(What the task requires) Copy out the records below, swapping every "Task" for "Instruction" and keeping all other text the same.

[start Provided data]

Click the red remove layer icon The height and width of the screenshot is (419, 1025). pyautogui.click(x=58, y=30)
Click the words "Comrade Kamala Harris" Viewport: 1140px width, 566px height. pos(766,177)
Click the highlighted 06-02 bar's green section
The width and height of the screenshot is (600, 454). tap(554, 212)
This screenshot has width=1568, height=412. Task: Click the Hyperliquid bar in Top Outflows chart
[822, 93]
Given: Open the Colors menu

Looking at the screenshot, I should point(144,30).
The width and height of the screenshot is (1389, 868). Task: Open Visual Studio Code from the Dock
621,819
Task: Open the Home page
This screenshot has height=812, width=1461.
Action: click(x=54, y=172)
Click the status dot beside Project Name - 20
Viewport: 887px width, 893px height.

[end Provided data]

(Answer to this problem)
Click the red remove layer icon The height and width of the screenshot is (419, 1025). pyautogui.click(x=58, y=30)
Click the words "Comrade Kamala Harris" Viewport: 1140px width, 566px height. pos(766,177)
Click the highlighted 06-02 bar's green section
The width and height of the screenshot is (600, 454). tap(554, 212)
This screenshot has width=1568, height=412. Instruction: Click the Hyperliquid bar in Top Outflows chart
[822, 93]
Given: Open the Colors menu

Looking at the screenshot, I should point(144,30).
The width and height of the screenshot is (1389, 868). Instruction: Open Visual Studio Code from the Dock
621,819
Instruction: Open the Home page
This screenshot has height=812, width=1461.
Action: click(x=54, y=172)
Click the status dot beside Project Name - 20
Viewport: 887px width, 893px height.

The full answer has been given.